Ricky Ponting has named Virat Kohli as the best current player but insisted that banned Steve Smith would have trumped Kohli if he would have been playing. Damien Fleming stated that Indian players are more resilient overseas now and would give tough competition to Australia in the upcoming series.

Cricket fans would be denied the prospect of watching the two best batting stars of the time go head to head this summer when India would tour Australia for four Tests, due to Steve Smith's suspension for his part in the Cape Town ball-tampering incident. His 12 months out of the game left the door open for Virat Kohli to pass him on the official ICC Test batting rankings, which still have the Australian in top spot ahead of second-placed Kohli.

Ponting believed that Smith's golden Ashes summer, which yielded 687 runs and three tons at the jaw-dropping average of 137.40, separated him from the pack but due to his suspension, Kohli would be the best by default.

"Right now, he (Kohli) is because Steve Smith is not there. (But) if Steve Smith was playing now, I'd have him as the number one player in the world. That's how high in regard I hold Steve Smith -  what he's done the last three or four years with his game and (he’s been) able to lead an Australian team to so many wins the way he has (batted),” said Ricky Ponting as quoted by cricket.com.au. "The Ashes summer last year was just some of the best and purest batting as you're ever going to see. To do it on the big stage in an Ashes series, and to do it on the first day of an Ashes series when it counts the most, says a lot about him."

Separated by only six months in age, Smith has an edge over Kohli by most statistical Test markers. In two lesser Tests than Kohli, Smith has made 23 Test tons and averages 61.37, while the Indian skipper has 21 hundreds and a batting average of 53.40. Each player has a strong Test batting record abroad to back up their phenomenal home numbers. Kohli averages a very respectable 45.39 outside India, though Smith also trumps him here with a mark of 50.96 abroad.

But when it comes to the white-ball cricket, Kohli leaves Smith in the dust. In 208 one-day internationals (100 more games than Smith has played), Kohli has 35 centuries to Smith's eight and averages 58.10 to Smith's 41.84. That gap is mirrored in T20 Internationals, where Kohli averages 48.88 to Smith's 21.55. 

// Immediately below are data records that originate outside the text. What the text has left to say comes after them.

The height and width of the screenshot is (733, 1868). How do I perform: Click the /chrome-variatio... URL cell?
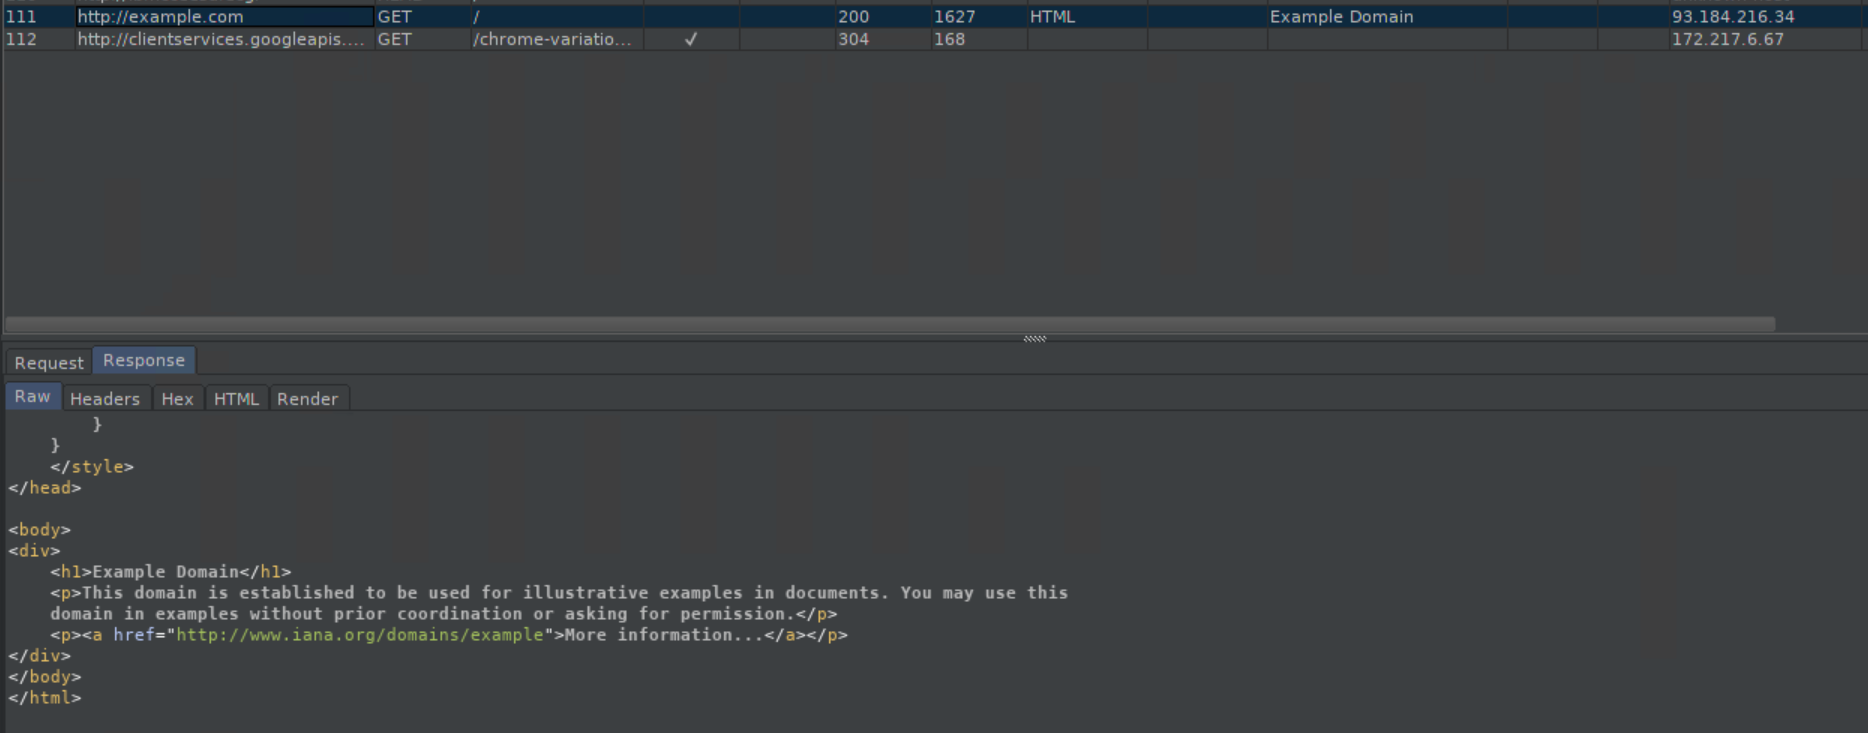(x=552, y=39)
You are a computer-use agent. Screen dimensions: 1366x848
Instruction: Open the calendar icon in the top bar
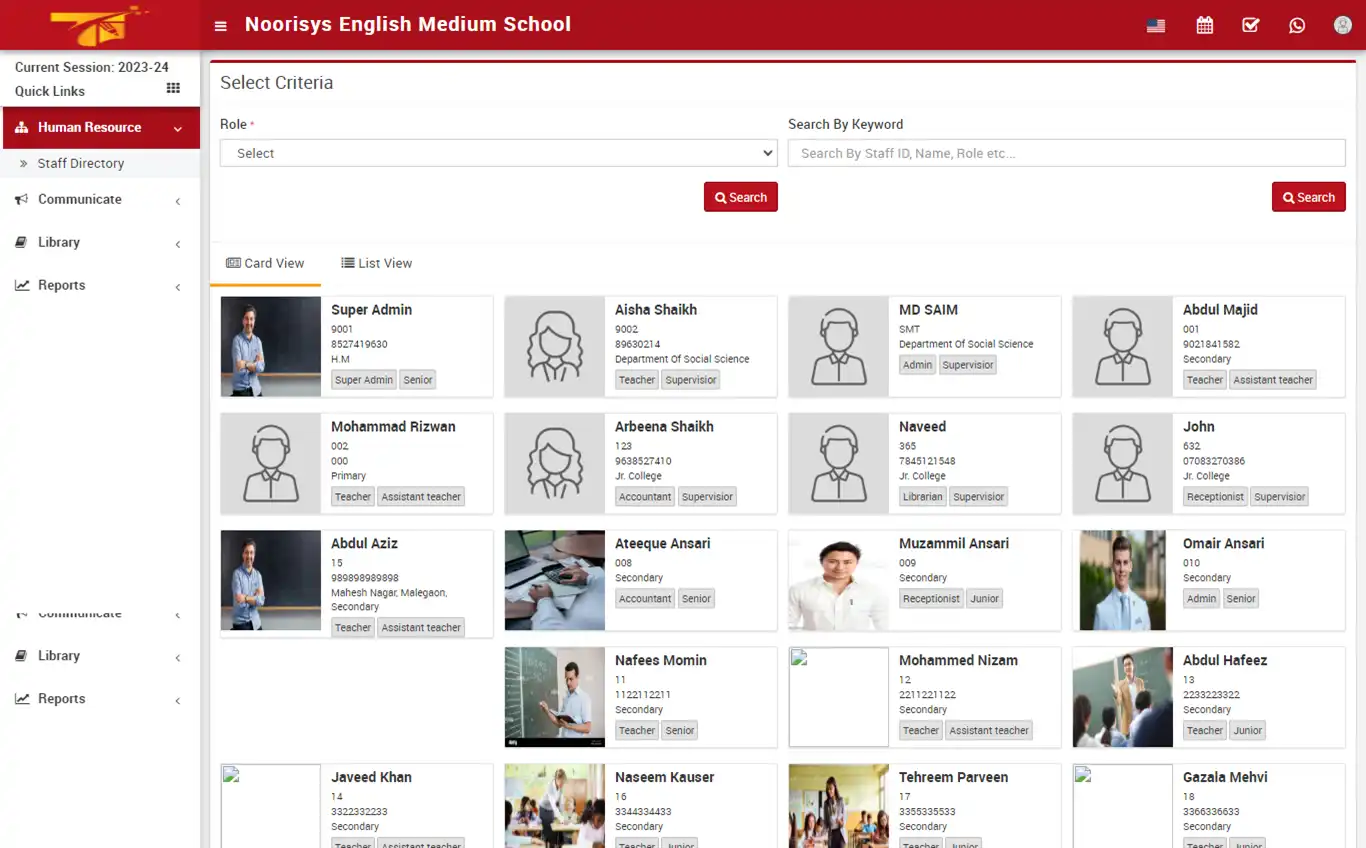pyautogui.click(x=1204, y=25)
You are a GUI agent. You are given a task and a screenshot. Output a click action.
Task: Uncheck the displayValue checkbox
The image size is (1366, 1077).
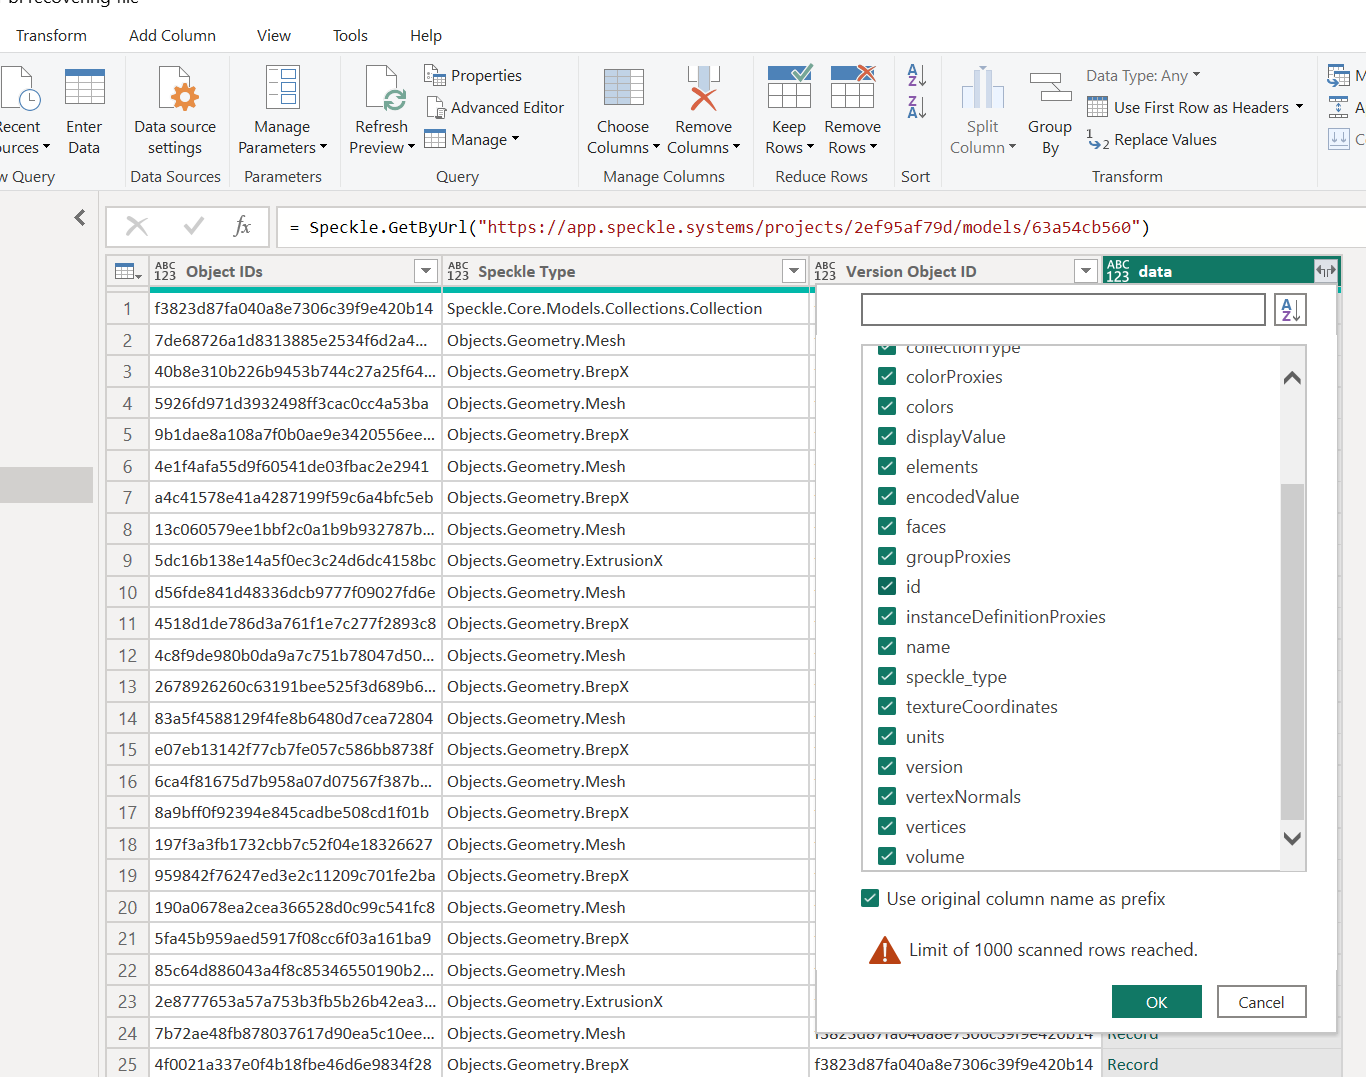(887, 436)
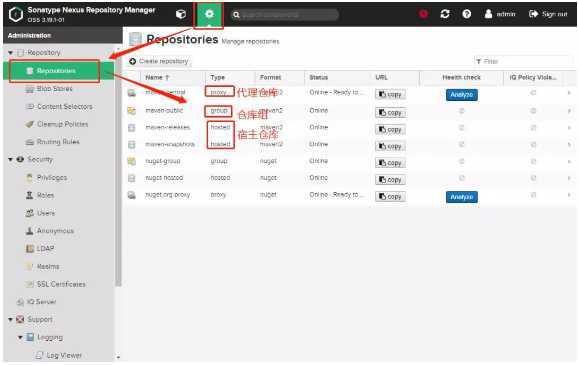Open the help question mark icon
Viewport: 578px width, 365px height.
point(467,14)
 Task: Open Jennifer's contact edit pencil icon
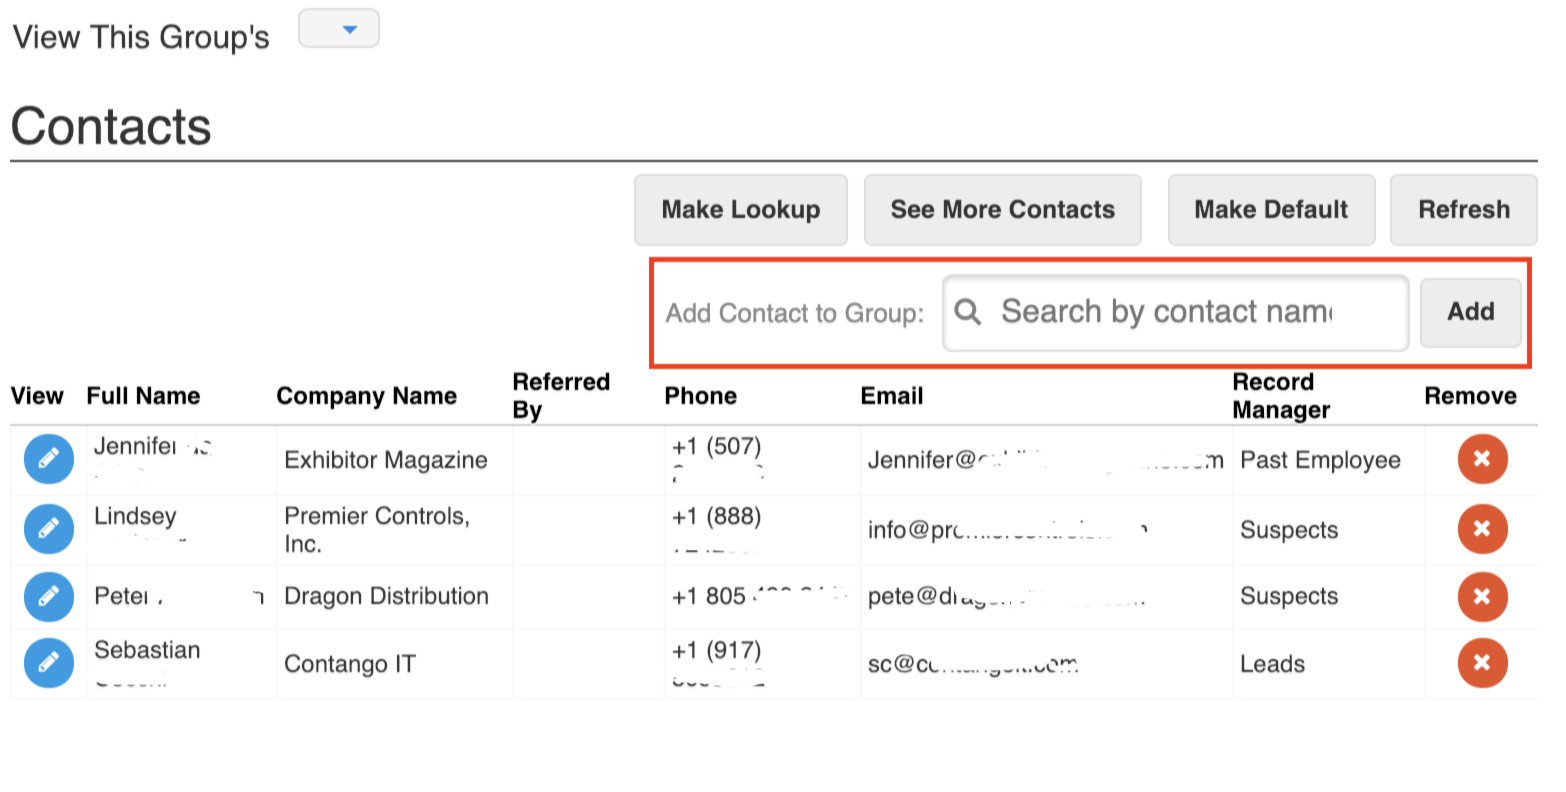[48, 459]
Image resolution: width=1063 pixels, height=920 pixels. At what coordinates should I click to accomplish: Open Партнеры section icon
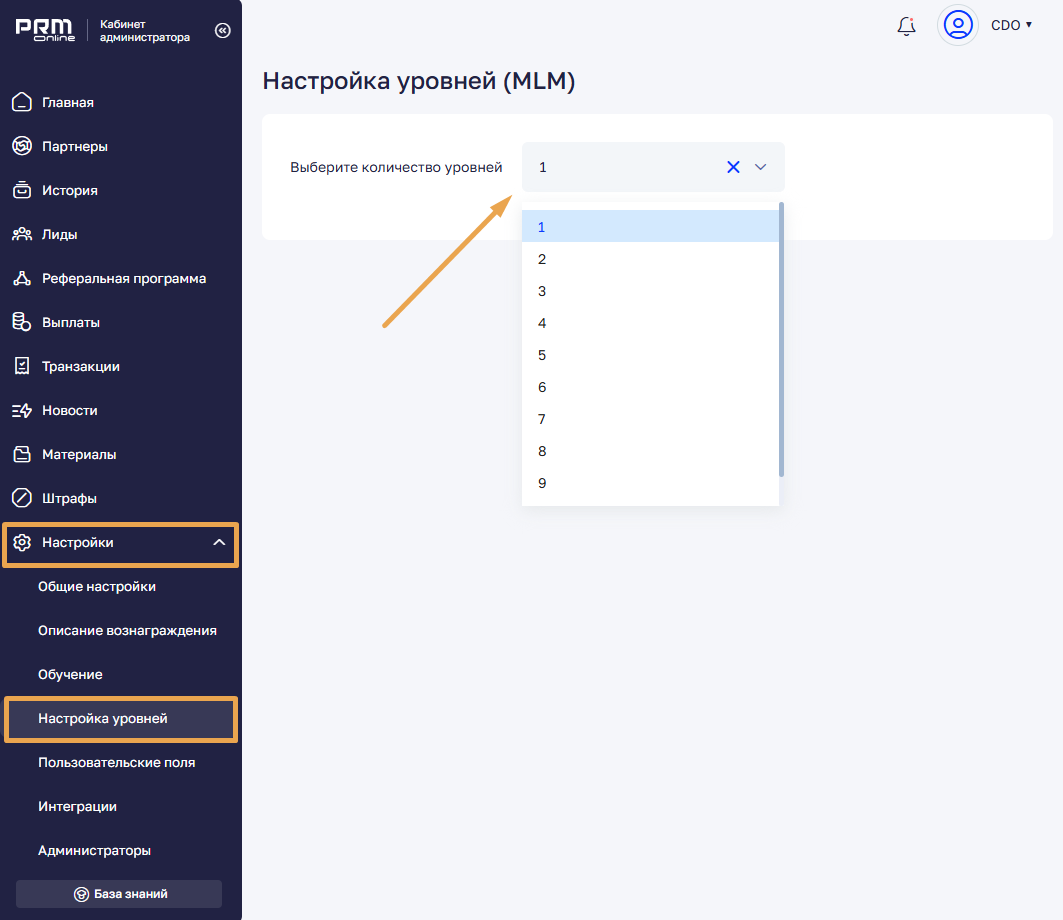pos(22,146)
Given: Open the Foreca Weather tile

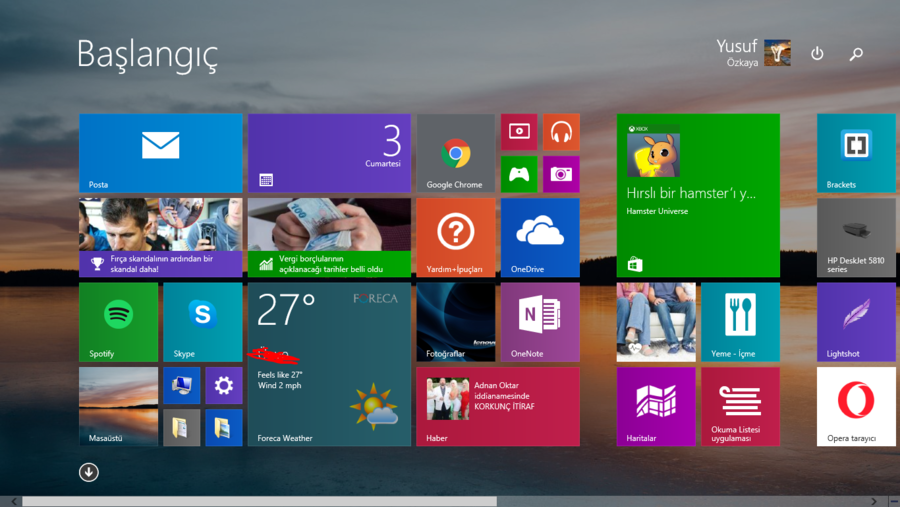Looking at the screenshot, I should pos(329,364).
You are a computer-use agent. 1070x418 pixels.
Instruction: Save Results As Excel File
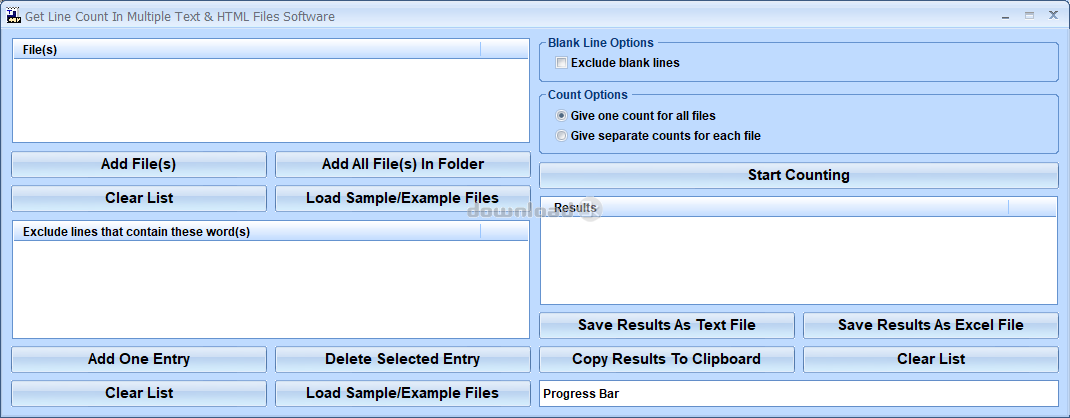coord(931,325)
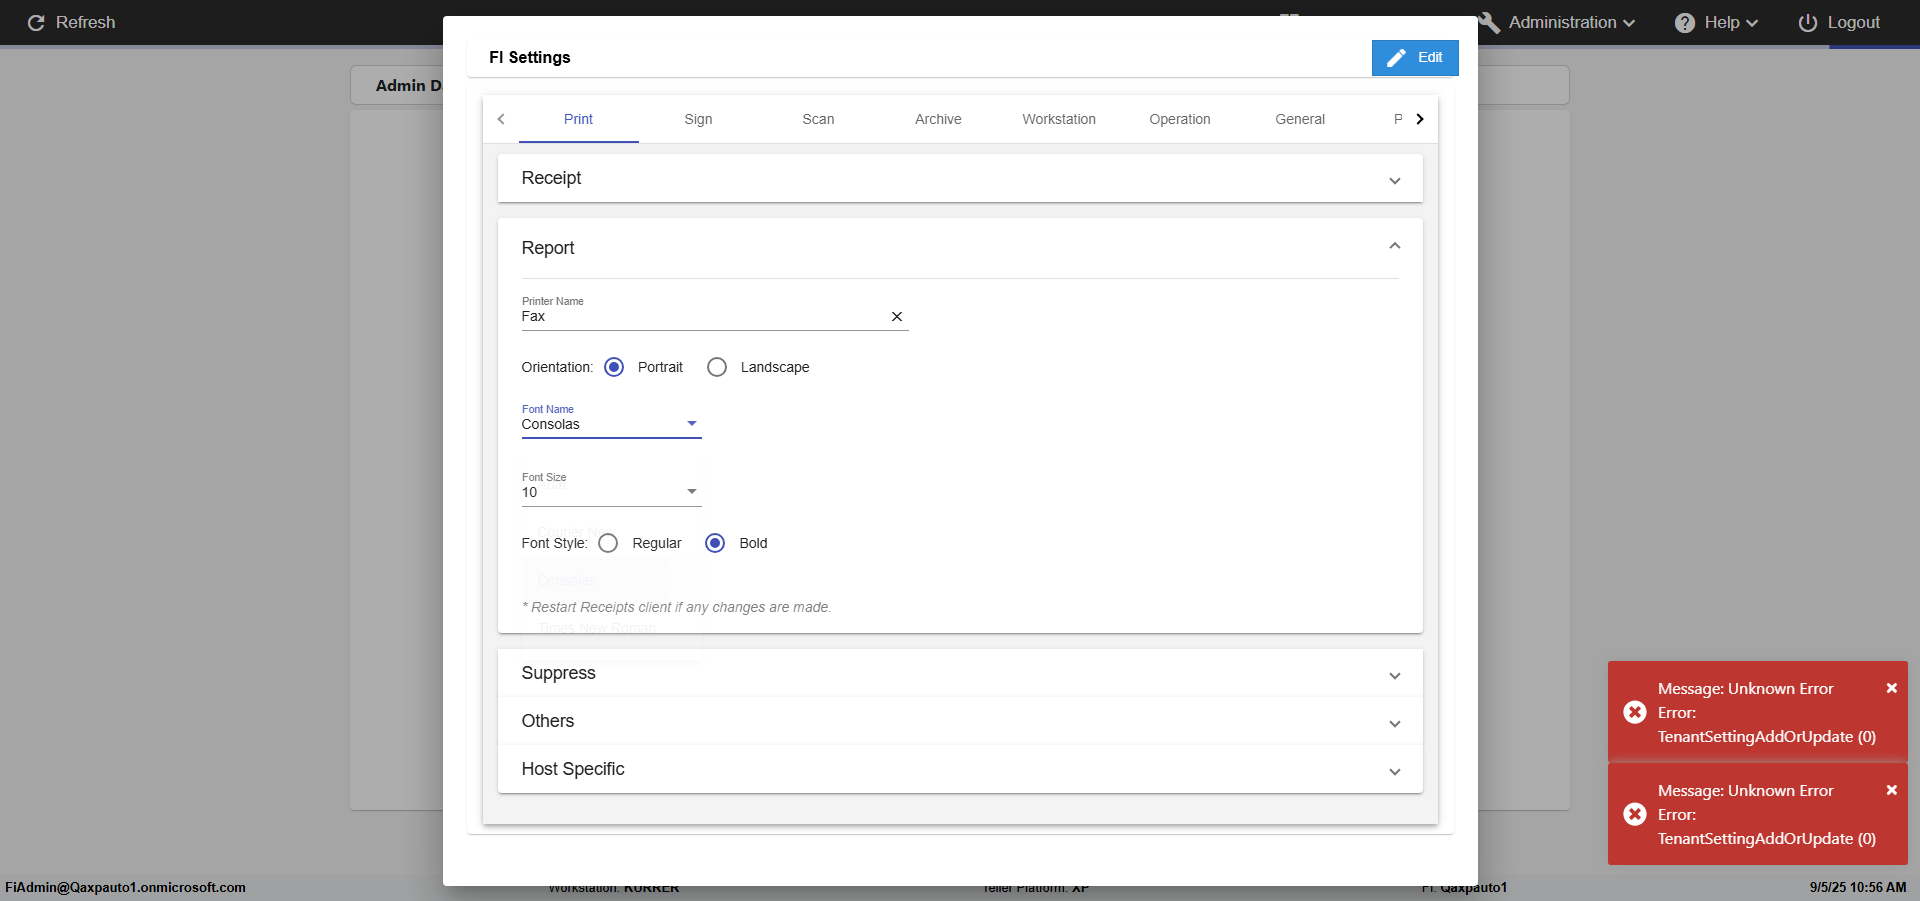
Task: Open the Font Size dropdown
Action: (x=611, y=492)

Australian fans would be able to watch Kohli up close this summer for Tests in Adelaide, Perth, Melbourne and Sydney, with India also to turn out for three ODIs and three T20Is. India have never won a Test series in Australia in 11 attempts since 1947 and have won just five out of 44 Tests in total, though they have drawn three series in that time. But the absence of Smith along with David Warner and Cameron Bancroft could negate some of Australia’s home advantage, and former Test quick Damien Fleming believed that India's batsmen have been as adaptable abroad as they've ever been.

"If you look at their record in Australia since 2003-04, apart from one series where they got flogged (in 2011-12, a 0-4 whitewash), they've been very competitive," Fleming told cricket.com.au. "They're more resilient overseas now than they were before. If you look at someone like Ajinkya Rahane, he almost looks a better batsman outside of India. He can get hundreds on seamers in England and he can get runs out here with bounce - they're developing all-round players. Obviously Kohli is a superstar too."